3.2.3. Recognition of Eight Different T72 Configurations
To further validate the effectiveness and advantage of the proposed algorithm, we have conducted another challenging experiment, in which eight different T72 configurations (T72-A04, T72-A05, T72-A07, T72-A10, T72-A32, T72-A62, T72-A63, and T72-A64) are recognized. This case is very difficult to realize since all the T72 targets are quite similar to each other except for some tiny differences, such as with/without spotlights, splash guard, etc. The datasets description of the eight different T72 configurations is displayed in
Table 8. The same as other experiments, the samples with the depression angle of 17° are used as the training samples, whereas the ones with the depression angle of 15° are used as the testing ones. Corresponding recognition results under various algorithms are given in
Table 9. As can be seen, in this severe situation, the performance of all the algorithms will drop dramatically. The algorithms deduced from the statistical view (LSR and PSR) can obtain better results than other SR-based algorithms. From the results, we can tell that taking the characteristics of SAR images into account will contribute to better recognition results. As for the proposed algorithm, it still outperforms all the competitors. Thanks to the better description of the SAR image, essential characteristics of the samples can be obtained. Fusing the advantage into SR technique, the discriminative power has been further enhanced. We can tell that the proposed algorithm can achieve an average recognition rate of 86.43%, which is 5.71%, 3.84%, 2.56%, and 1.28% better than SR, MSR, JSR, and LSR, respectively. In LSR, the SAR images are modeled by the additive model, whereas they are described by the product model by the proposed PSR. The experimental results further demonstrate the fact that SAR images can be better described by the product model than the additive model.
4. Conclusions
In this paper, a PSR algorithm is proposed for SAR target configuration recognition. The SAR images are described by the product model and the essential characteristics of SAR images can be captured. Besides, the sparse representation and the product model are combined together, leading to a more accurate sparse description of the SAR image. What is more, the Gamma distribution is employed to model the speckle noise of SAR images and the sparse vector is obtained in the statistical view, which can enhance the robustness of the proposed algorithm under noisy conditions.

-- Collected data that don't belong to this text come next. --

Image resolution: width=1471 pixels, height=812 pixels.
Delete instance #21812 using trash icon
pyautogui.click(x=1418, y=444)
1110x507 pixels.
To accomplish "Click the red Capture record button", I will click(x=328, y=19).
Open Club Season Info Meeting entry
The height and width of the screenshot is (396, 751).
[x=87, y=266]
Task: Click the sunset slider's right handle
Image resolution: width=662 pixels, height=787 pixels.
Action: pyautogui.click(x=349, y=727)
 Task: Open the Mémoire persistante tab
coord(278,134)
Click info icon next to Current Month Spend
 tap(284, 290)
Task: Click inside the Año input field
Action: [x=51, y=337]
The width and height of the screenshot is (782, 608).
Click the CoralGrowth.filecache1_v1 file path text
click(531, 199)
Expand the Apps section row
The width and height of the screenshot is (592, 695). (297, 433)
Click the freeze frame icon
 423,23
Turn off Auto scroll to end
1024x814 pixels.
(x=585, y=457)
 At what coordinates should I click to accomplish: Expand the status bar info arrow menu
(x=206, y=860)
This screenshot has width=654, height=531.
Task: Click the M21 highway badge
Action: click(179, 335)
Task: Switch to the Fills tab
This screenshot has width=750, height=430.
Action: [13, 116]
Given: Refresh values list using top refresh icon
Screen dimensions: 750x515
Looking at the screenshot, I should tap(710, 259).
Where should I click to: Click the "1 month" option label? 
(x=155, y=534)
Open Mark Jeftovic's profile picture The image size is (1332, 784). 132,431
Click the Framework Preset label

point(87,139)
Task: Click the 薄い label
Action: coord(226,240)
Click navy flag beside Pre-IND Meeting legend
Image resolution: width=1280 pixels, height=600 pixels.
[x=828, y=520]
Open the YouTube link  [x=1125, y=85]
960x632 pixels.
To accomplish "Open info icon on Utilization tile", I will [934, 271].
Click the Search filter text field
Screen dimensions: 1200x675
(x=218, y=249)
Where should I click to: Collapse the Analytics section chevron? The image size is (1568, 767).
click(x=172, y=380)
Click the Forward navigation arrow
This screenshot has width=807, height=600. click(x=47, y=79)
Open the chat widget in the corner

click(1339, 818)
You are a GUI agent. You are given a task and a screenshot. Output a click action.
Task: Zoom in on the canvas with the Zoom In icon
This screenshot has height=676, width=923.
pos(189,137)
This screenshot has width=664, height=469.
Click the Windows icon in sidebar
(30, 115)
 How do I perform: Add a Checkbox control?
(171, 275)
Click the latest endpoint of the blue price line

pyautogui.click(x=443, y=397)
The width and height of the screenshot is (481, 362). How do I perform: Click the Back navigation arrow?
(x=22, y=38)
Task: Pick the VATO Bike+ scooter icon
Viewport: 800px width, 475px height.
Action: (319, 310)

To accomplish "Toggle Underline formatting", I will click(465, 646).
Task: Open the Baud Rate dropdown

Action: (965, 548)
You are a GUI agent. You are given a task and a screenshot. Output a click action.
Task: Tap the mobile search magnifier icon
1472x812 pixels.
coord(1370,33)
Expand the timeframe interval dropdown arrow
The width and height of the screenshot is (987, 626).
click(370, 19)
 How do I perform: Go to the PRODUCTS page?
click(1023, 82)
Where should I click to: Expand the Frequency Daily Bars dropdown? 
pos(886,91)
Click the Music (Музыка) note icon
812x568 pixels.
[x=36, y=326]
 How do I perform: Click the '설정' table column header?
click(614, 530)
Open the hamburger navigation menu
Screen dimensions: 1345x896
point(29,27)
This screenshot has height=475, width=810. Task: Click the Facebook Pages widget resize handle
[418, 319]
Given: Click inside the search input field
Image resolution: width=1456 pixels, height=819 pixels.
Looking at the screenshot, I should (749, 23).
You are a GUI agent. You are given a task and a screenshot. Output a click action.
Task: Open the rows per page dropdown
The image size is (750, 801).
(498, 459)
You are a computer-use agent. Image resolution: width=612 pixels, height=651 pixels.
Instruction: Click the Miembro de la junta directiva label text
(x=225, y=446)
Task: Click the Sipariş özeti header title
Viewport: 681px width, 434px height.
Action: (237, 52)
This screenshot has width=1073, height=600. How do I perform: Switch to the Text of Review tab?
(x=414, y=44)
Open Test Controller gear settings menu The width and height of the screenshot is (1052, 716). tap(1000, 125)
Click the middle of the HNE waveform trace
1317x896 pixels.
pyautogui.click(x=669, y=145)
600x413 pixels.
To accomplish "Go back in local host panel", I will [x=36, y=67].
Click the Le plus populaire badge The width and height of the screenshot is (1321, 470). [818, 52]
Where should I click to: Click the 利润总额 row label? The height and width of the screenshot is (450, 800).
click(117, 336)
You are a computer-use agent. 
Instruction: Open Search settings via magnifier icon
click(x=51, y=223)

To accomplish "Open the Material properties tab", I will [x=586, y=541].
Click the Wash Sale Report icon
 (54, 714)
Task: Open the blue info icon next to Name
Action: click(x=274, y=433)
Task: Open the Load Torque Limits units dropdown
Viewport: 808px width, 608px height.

The effectiveness of the proposed PSR algorithm is validated on the standard MSTAR database. The accuracies are compared with some advanced recognition algorithms. Satisfying recognition results are obtained. From the experimental results, we can draw the following conclusions. (1) Exploiting the essential characteristics of SAR images and modeling them accurately will lead to exciting recognition rates; (2) The proposed algorithm can achieve satisfying recognition rates in both SAR target type recognition and configuration recognition; (3) The proposed algorithm is robust to noise due to the utilization of the statistical model.
In addition, more advanced statistical models are still in research, how to fuse the advantages into the proposed algorithm is well worth working on.
Moreover, in this paper, we view all the targets in SAR images from the MSTAR database as targets without the consideration of false alarms. In practice, when we aim to recognize the targets in SAR images with much more complicated backgrounds, more factors such as the correct rejection probability should be taken into consideration, since they will highly affect the final recognition results.